> Required work
Write the entries below again, precisely as they appear.

Stored entries
--- --- ---
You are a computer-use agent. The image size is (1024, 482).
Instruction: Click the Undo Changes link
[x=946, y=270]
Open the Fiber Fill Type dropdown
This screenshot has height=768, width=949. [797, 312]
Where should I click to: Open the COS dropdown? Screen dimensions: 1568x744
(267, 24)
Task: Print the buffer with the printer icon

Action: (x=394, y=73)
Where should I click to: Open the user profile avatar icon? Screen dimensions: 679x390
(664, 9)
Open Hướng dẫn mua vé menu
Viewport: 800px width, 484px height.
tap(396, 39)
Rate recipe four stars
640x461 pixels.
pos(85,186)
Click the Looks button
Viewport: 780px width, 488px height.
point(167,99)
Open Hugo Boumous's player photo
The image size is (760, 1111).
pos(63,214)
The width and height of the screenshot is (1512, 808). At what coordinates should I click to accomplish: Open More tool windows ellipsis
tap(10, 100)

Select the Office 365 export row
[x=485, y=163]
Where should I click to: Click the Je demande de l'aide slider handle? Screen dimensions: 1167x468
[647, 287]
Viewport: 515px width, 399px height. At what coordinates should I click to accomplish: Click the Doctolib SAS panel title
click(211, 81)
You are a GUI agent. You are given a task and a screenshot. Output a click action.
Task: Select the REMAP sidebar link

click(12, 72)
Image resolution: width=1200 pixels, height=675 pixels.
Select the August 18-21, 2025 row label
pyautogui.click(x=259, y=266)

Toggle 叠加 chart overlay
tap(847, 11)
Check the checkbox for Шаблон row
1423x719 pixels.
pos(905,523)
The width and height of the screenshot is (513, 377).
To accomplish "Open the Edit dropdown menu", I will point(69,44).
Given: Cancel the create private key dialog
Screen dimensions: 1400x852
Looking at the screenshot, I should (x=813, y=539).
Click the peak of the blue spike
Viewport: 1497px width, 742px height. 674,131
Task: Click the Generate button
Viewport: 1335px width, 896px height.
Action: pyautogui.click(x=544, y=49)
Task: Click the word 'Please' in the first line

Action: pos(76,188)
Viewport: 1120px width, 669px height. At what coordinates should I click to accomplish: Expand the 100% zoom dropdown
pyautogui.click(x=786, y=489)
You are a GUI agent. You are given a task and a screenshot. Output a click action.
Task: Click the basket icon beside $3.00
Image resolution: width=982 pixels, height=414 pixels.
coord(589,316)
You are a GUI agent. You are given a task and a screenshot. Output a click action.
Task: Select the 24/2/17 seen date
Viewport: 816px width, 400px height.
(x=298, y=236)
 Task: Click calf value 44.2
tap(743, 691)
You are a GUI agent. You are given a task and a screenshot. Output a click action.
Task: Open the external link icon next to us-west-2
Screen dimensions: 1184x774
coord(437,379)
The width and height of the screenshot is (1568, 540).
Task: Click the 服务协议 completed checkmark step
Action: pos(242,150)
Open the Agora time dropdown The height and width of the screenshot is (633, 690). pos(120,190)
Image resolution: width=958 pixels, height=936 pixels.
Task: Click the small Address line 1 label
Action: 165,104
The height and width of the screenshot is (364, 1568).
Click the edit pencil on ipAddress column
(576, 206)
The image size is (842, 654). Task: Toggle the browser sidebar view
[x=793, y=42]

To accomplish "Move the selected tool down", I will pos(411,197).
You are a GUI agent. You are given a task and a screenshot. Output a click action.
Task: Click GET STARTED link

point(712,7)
--- --- ---
> Answer space
You are a computer-use agent. The image size is (1024, 482).
Instruction: Click the Undo Changes link
[x=946, y=270]
Open the Fiber Fill Type dropdown
This screenshot has height=768, width=949. [797, 312]
Where should I click to: Open the COS dropdown? Screen dimensions: 1568x744
(267, 24)
Task: Print the buffer with the printer icon

Action: (x=394, y=73)
Where should I click to: Open the user profile avatar icon? Screen dimensions: 679x390
(664, 9)
Open Hướng dẫn mua vé menu
Viewport: 800px width, 484px height.
tap(396, 39)
Rate recipe four stars
640x461 pixels.
pos(85,186)
Click the Looks button
Viewport: 780px width, 488px height.
point(167,99)
Open Hugo Boumous's player photo
The image size is (760, 1111).
pos(63,214)
The width and height of the screenshot is (1512, 808). At what coordinates should I click to accomplish: Open More tool windows ellipsis
tap(10, 100)

Select the Office 365 export row
[x=485, y=163]
Where should I click to: Click the Je demande de l'aide slider handle? Screen dimensions: 1167x468
[647, 287]
Viewport: 515px width, 399px height. At what coordinates should I click to accomplish: Click the Doctolib SAS panel title
click(211, 81)
You are a GUI agent. You are given a task and a screenshot. Output a click action.
Task: Select the REMAP sidebar link

click(12, 72)
Image resolution: width=1200 pixels, height=675 pixels.
Select the August 18-21, 2025 row label
pyautogui.click(x=259, y=266)

Toggle 叠加 chart overlay
tap(847, 11)
Check the checkbox for Шаблон row
1423x719 pixels.
pos(905,523)
The width and height of the screenshot is (513, 377).
To accomplish "Open the Edit dropdown menu", I will point(69,44).
Given: Cancel the create private key dialog
Screen dimensions: 1400x852
Looking at the screenshot, I should (x=813, y=539).
Click the peak of the blue spike
Viewport: 1497px width, 742px height. 674,131
Task: Click the Generate button
Viewport: 1335px width, 896px height.
Action: pyautogui.click(x=544, y=49)
Task: Click the word 'Please' in the first line

Action: pos(76,188)
Viewport: 1120px width, 669px height. At what coordinates should I click to accomplish: Expand the 100% zoom dropdown
pyautogui.click(x=786, y=489)
You are a GUI agent. You are given a task and a screenshot. Output a click action.
Task: Click the basket icon beside $3.00
Image resolution: width=982 pixels, height=414 pixels.
coord(589,316)
You are a GUI agent. You are given a task and a screenshot. Output a click action.
Task: Select the 24/2/17 seen date
Viewport: 816px width, 400px height.
(x=298, y=236)
 Task: Click calf value 44.2
tap(743, 691)
You are a GUI agent. You are given a task and a screenshot. Output a click action.
Task: Open the external link icon next to us-west-2
Screen dimensions: 1184x774
coord(437,379)
The width and height of the screenshot is (1568, 540).
Task: Click the 服务协议 completed checkmark step
Action: pos(242,150)
Open the Agora time dropdown The height and width of the screenshot is (633, 690). pos(120,190)
Image resolution: width=958 pixels, height=936 pixels.
Task: Click the small Address line 1 label
Action: 165,104
The height and width of the screenshot is (364, 1568).
Click the edit pencil on ipAddress column
(576, 206)
The image size is (842, 654). Task: Toggle the browser sidebar view
[x=793, y=42]

To accomplish "Move the selected tool down", I will pos(411,197).
You are a GUI agent. You are given a task and a screenshot. Output a click action.
Task: Click GET STARTED link

point(712,7)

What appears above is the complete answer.